Contudo, apesar do desconforto e da dor, ele continua a comer a pimenta. Todavia, um vizinho experiente passa por ele e o adverte para parar de comer as pimentas. Afinal, estava na cara que aquilo iria arrebentá-lo por dentro. No entanto, o curdo responde que não irá parar, pois, gastou todo o seu dinheiro naquelas belíssimas frutas. “Mesmo que isso signifique a morte”, responde o Curdo determinado a comer todas as pimentas.
Aprisionamento de vontades, isso já aconteceu com você?
Gurdjieff usa essa história para ilustrar um princípio fundamental da natureza humana: a tendência de persistir em uma ação ou situação, mesmo quando está claro que ela é prejudicial. Porém, fazemos isso simplesmente porque investimos nesta situação. Gurdjieff sugere que esse princípio será um tema recorrente em seu livro.
Portanto, essa pequena anedota que abre o livro de Gurdjieff não pode passar despercebida como tema central do trabalho sobre si. A anedota do curdo e a pimenta, contada por Gurdjieff, é uma metáfora poderosa que pode ser aplicada a muitas situações cotidianas. Aqui estão alguns exemplos:
- 1. Investimentos Financeiros: Imagine que você investiu uma grande quantidade de dinheiro em uma ação específica, esperando que ela aumentasse de valor.
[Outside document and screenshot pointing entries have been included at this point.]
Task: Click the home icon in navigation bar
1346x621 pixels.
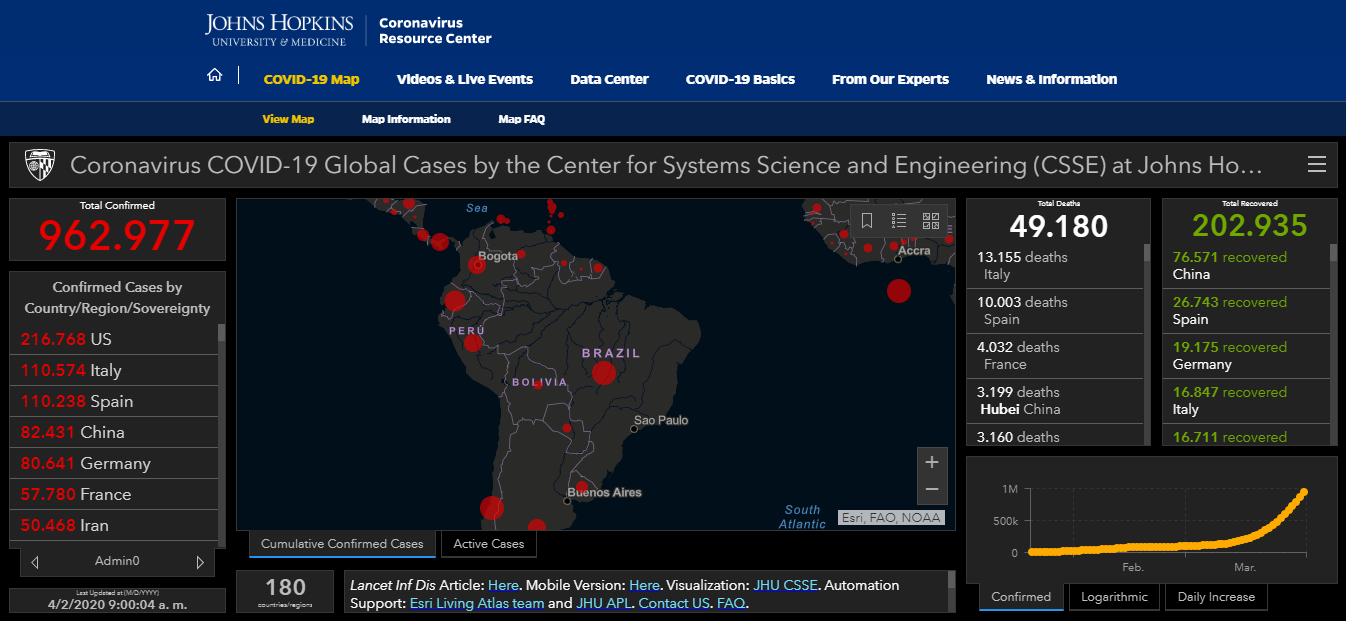Action: 214,76
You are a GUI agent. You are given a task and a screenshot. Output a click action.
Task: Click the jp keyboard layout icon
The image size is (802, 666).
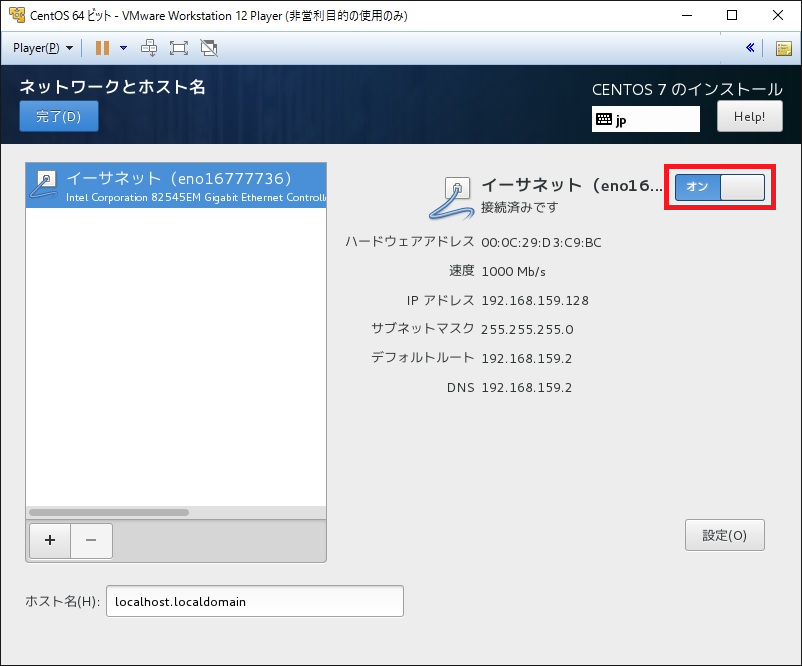click(x=606, y=118)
No entanto, ao longo do tempo, a ação começa a cair e continua a cair. Em vez de vender a ação e cortar suas perdas, você continua a segurá-la, esperando que ela se recupere. Isso é semelhante ao curdo que continua a comer a pimenta, apesar do desconforto, porque ele pagou por ela. Aqui, o compromisso interno de não perder dinheiro pode mantê-lo preso a um investimento prejudicial.
- 2. Relacionamentos Insatisfatórios: Suponha que você esteja em um relacionamento que não está funcionando. Há conflitos constantes, falta de respeito e você se sente infeliz. No entanto, você julga ter investido tanto tempo e energia no relacionamento que tem medo de “desperdiçar” esse investimento. Então, você continua no relacionamento, mesmo que esteja lhe causando dor. Isso é semelhante ao curdo que continua a comer a pimenta, apesar da dor, porque ele investiu seu dinheiro nela. Neste caso, o compromisso interno de manter o relacionamento, apesar do sofrimento, pode impedir que você tome a decisão saudável de sair do mesmo.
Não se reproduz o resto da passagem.